Does my proof appear correct? Also, do you like the notation?
$\textbf{Theorem.}$
If
$(a_n)_{n \in \mathbb{N}}$ and
$(b_n)_{n \in \mathbb{N}}$
are convergent real sequences, then
$$
\lim_{n \to \infty} \left( a_n + b_n \right) =
\left( \lim_{n \to \infty} a_n \right) +
\left( \lim_{n \to \infty} b_n \right) .
$$
$\textit{Proof.}$
Let $\varepsilon > 0$.
It remains to prove that
there is $N \in \mathbb{N}$ such that,
for every natural number $m > N$,
we have
$$
\left|
a_m + b_m –
\left( \lim_{n \to \infty} a_n \right) –
\left( \lim_{n \to \infty} b_n \right)
\right| < \varepsilon .
$$
By assumption,
there is $N_a \in \mathbb{N}$ such that,
for every natural number $m > N_a$,
we have
$$
\left|
a_m –
\left( \lim_{n \to \infty} a_n \right)
\right| < \varepsilon / 2 .
$$
Analogously,
there is $N_b \in \mathbb{N}$ such that,
for every natural number $m > N_b$,
we have
$$
\left|
b_m –
\left( \lim_{n \to \infty} b_n \right)
\right| < \varepsilon / 2 .
$$
We choose $N := \max(N_a, N_b)$.
Let $m \in \mathbb{N}$ such that $m > N$.
Obviously, for this $m$, each of the above two inequalities holds.
Thus, we may add the inequalities.

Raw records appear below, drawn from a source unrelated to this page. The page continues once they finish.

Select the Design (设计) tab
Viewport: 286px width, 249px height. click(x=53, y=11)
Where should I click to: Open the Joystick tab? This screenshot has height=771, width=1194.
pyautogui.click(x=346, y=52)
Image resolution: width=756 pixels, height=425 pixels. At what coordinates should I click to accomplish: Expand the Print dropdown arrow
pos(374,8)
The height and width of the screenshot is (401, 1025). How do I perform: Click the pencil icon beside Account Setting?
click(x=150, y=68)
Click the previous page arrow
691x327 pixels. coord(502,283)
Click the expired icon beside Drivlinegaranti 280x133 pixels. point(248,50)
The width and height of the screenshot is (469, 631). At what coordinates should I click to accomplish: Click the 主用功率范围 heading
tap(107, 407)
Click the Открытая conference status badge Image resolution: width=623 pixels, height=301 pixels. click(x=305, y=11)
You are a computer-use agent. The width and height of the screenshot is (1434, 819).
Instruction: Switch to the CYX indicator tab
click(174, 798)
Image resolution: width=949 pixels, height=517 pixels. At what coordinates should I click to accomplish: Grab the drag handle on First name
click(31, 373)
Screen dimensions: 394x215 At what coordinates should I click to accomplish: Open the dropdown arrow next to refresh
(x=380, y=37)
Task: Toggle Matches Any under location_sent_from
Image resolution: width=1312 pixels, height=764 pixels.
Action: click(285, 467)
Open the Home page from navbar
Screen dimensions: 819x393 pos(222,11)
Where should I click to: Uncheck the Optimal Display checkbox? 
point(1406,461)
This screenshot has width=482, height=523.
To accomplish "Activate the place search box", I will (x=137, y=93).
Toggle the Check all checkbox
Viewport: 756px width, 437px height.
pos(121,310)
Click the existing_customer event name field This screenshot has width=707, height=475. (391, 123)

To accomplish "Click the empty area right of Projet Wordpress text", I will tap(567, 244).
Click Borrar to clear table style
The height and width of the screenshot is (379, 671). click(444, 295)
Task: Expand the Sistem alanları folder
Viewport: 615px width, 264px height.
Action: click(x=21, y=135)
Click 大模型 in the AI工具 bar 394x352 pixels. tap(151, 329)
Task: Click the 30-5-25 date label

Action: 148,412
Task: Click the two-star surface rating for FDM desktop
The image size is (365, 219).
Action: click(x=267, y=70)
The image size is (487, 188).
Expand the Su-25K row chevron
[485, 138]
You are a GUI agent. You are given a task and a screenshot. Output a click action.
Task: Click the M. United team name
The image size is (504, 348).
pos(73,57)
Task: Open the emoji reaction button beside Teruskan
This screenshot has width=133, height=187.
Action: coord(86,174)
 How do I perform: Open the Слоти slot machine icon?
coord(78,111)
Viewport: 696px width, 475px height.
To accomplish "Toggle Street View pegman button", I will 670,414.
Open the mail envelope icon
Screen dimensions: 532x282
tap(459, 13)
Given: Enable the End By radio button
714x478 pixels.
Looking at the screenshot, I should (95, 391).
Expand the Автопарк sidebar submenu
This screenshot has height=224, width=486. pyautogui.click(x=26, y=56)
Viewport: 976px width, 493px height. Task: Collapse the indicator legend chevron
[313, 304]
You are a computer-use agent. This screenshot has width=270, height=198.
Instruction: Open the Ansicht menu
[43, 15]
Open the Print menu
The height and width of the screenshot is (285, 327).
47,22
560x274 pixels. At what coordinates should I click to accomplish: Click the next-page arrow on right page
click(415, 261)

Doing so, we obtain
\begin{equation*}
\begin{split}
\varepsilon = \varepsilon / 2 + \varepsilon / 2
& >
\left|
a_m –
\left( \lim_{n \to \infty} a_n \right)
\right|
+
\left|
b_m –
\left( \lim_{n \to \infty} b_n \right)
\right| \\
& \ge
\left|
a_m –
\left( \lim_{n \to \infty} a_n \right) +
b_m –
\left( \lim_{n \to \infty} b_n \right)
\right| &\quad& \text{by subadditivity of abs. val.} \\
& =
\left|
a_m + b_m –
\left( \lim_{n \to \infty} a_n \right) –
\left( \lim_{n \to \infty} b_n \right)
\right| .
\end{split}
\end{equation*}
Hence, by transitivity,
\begin{equation*}
\varepsilon >
\left|
a_m + b_m –
\left( \lim_{n \to \infty} a_n \right) –
\left( \lim_{n \to \infty} b_n \right)
\right|,
\end{equation*}
QED.
Best Answer
Your proof is correct. $ { } $